Relevant legislative provisions
Income Tax Assessment Act 1936 subsection 6(1)
Reasons for decision
The definition of the term ‘primary production’ in subsection 6(1) of the Income Tax Assessment Act 1936 (ITAA 1936) includes ‘forest operations’.
The term ‘forest operations’ is defined in subsection 6(1) of the ITAA 1936 as:
● The planting or tending in a plantation or forest of trees intended for felling; or
● The felling of trees in a plantation or forest;
and includes:
● The transport, by a person who has felled trees in a plantation or forest, of those trees or parts of those trees from the plantation or forest to a place where they are to be first subjected to milling or processing (including processing for the production of posts, poles or railway sleepers) or to a place from which they are to be transported to such a place;
where
● The operations are carried on in the course of, or for the purposes of, a business.
Taxation Ruling TR95/6 provides guidance on forest operations. TR 95/6 provides that a taxpayer who is engaged in ‘forest operations’ is a primary producer for income tax purposes if those forestry activities constitute the carrying on of a business.
The planting or tending of trees in a plantation or forest qualifies as forest operations if the trees planted or tended are intended for felling. The planting or tending of trees other than in a plantation or forest does not qualify as forest operations. The planting or tending of tress is also not forest operations if they are intended solely for decorative purposes or to provide shelter, irrespective of where they are grown.
The definition of ‘tend’ in the Macquarie Dictionary includes ‘to look after, watch over and care for….’. Therefore, the tending of trees in a plantation or forest includes the maintenance of the trees and activities to improve the growth of the trees.
A person who receives royalties under a right to fell or remove tress on land owned by that person is not regarded as conducting forest operations if the tress were not planted or tended for the purpose of felling.
Carrying on a business
The planting, tending or felling of trees will only be forest operations if those operations amount to the carrying on of a business. A person who plants, tends or fells tress but is not carrying on a business is not conducting forest operations. This is even though the person may be conducting another form of primary production business.

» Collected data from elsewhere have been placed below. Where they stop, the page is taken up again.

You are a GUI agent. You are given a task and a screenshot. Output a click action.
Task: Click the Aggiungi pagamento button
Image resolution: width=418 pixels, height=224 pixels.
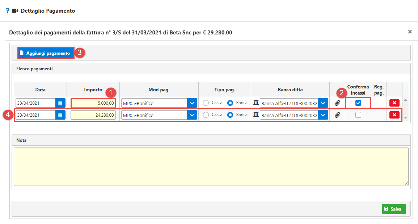[x=46, y=53]
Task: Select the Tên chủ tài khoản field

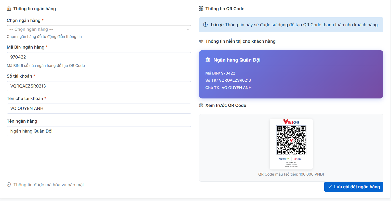Action: (x=99, y=109)
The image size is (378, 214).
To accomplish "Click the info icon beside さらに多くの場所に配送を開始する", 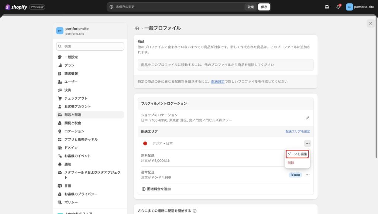I will click(195, 211).
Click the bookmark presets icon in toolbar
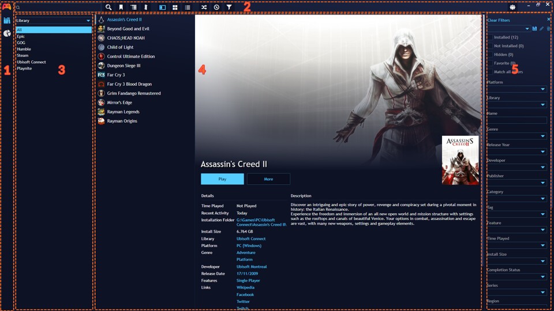 point(121,7)
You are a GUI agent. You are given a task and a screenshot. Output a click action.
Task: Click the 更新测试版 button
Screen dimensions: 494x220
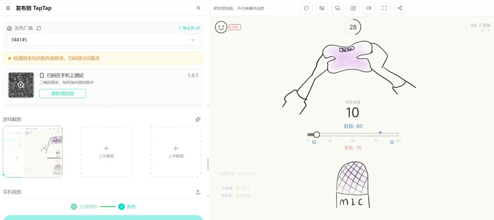point(62,94)
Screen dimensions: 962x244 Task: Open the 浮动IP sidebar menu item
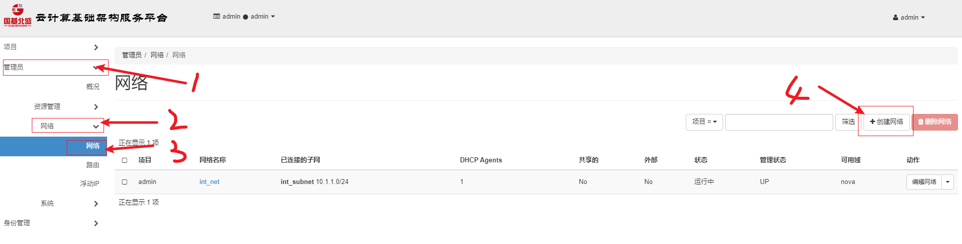pyautogui.click(x=89, y=184)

The question of whether a taxpayer’s activities amount to the carrying on of a business depends on the facts of each particular case. Activities that have a commercial or profit making purpose and are organised in a business-like way will generally amount to carrying on a business.
To satisfy the definition of ‘primary production’ in relation to forest operations you must be planting or tending to a plantation or forest of trees intended for felling and these activities need to be carried on in the course of a business.

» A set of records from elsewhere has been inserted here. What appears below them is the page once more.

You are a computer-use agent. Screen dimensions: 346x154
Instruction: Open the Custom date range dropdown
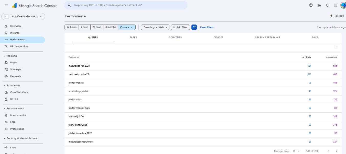127,27

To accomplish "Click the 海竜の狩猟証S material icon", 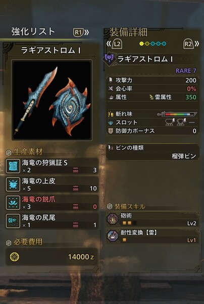I will pyautogui.click(x=13, y=166).
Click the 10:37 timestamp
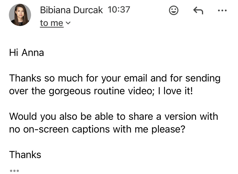This screenshot has width=238, height=174. click(119, 10)

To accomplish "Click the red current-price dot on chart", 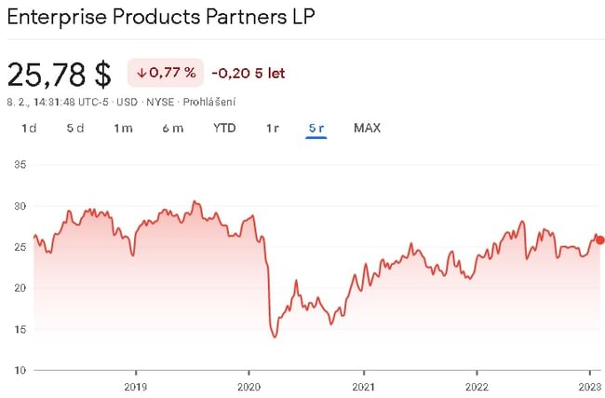I will (599, 240).
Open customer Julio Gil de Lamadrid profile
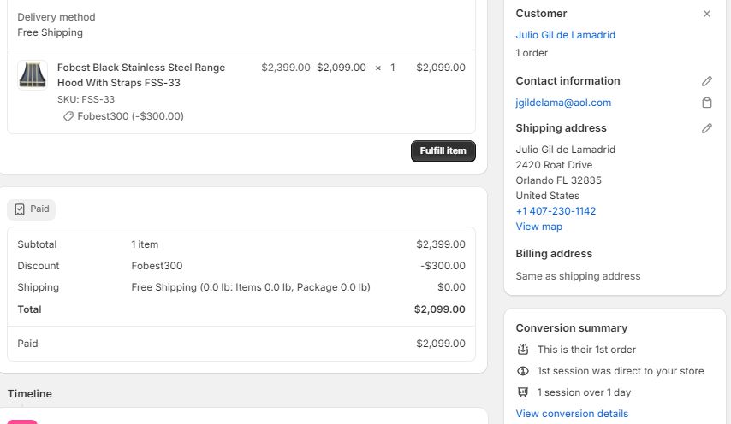The width and height of the screenshot is (731, 424). pyautogui.click(x=565, y=35)
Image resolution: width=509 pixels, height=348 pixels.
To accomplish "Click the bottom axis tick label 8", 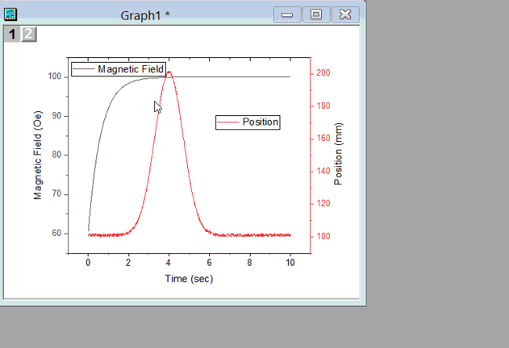I will tap(250, 263).
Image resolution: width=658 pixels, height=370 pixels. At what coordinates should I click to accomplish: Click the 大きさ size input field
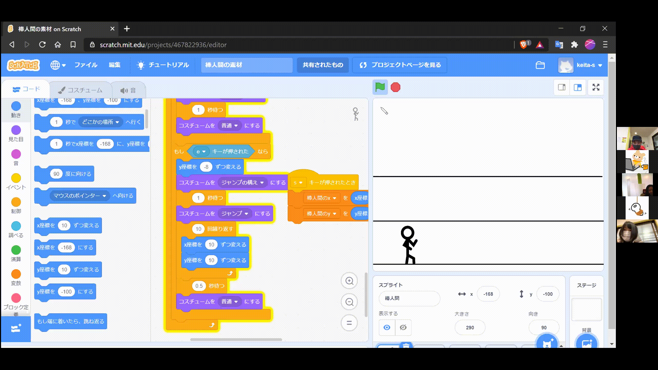coord(470,327)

In your case, you are completing activities including selective clearing, chemical and harvest thinning, weed control and burning to encourage future seedlings which would be considered maintenance of and activities to improve the growth of those trees. It is therefore considered that these activities would constitute the ‘tending to the trees of a plantation or forest’.
You have obtained the required permits and previously entered into and completed two agreements for the sale of timber. Your business plan shows you have the intention to continue this practice in the future; therefore it is considered the trees are being ‘tended for the purpose of felling’.

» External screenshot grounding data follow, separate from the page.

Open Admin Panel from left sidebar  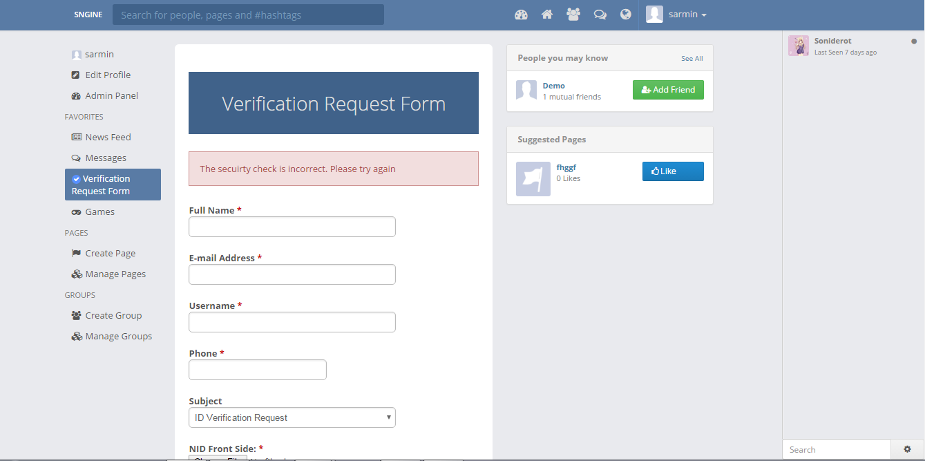111,95
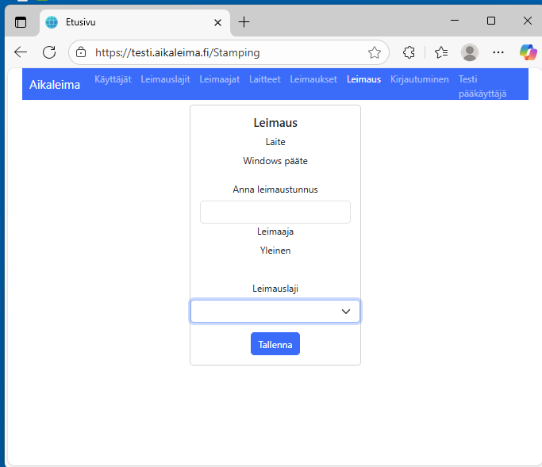The height and width of the screenshot is (467, 542).
Task: Open a new tab with plus button
Action: point(244,22)
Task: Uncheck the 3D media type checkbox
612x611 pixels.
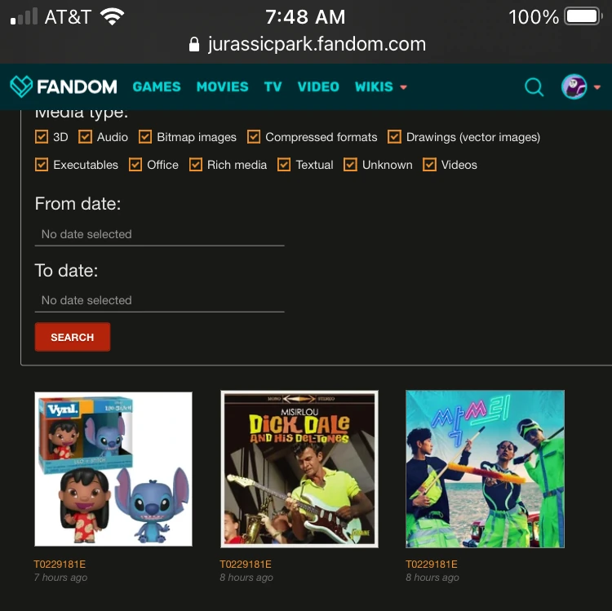Action: [42, 137]
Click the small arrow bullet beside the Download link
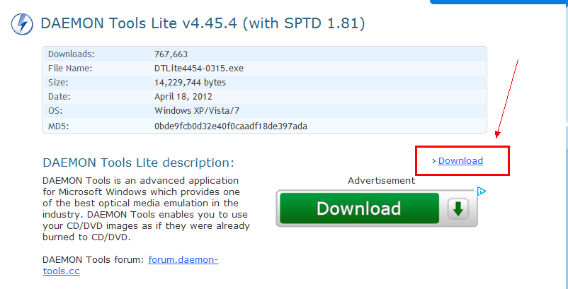Viewport: 568px width, 289px height. (x=433, y=161)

The activities you have already undertaken and those scheduled within your business plan show that you are undertaking these activities in a business-like manner for the purpose of making a profit, therefore it would be considered that your activities would amount to the carrying on of a business.
It would therefore be considered that your activities would meet the definition of ‘forest operations’ and as such these activities would be considered primary production activities. Any income received from your forest operations, including the payments received for the sale of timber, would be considered primary production income.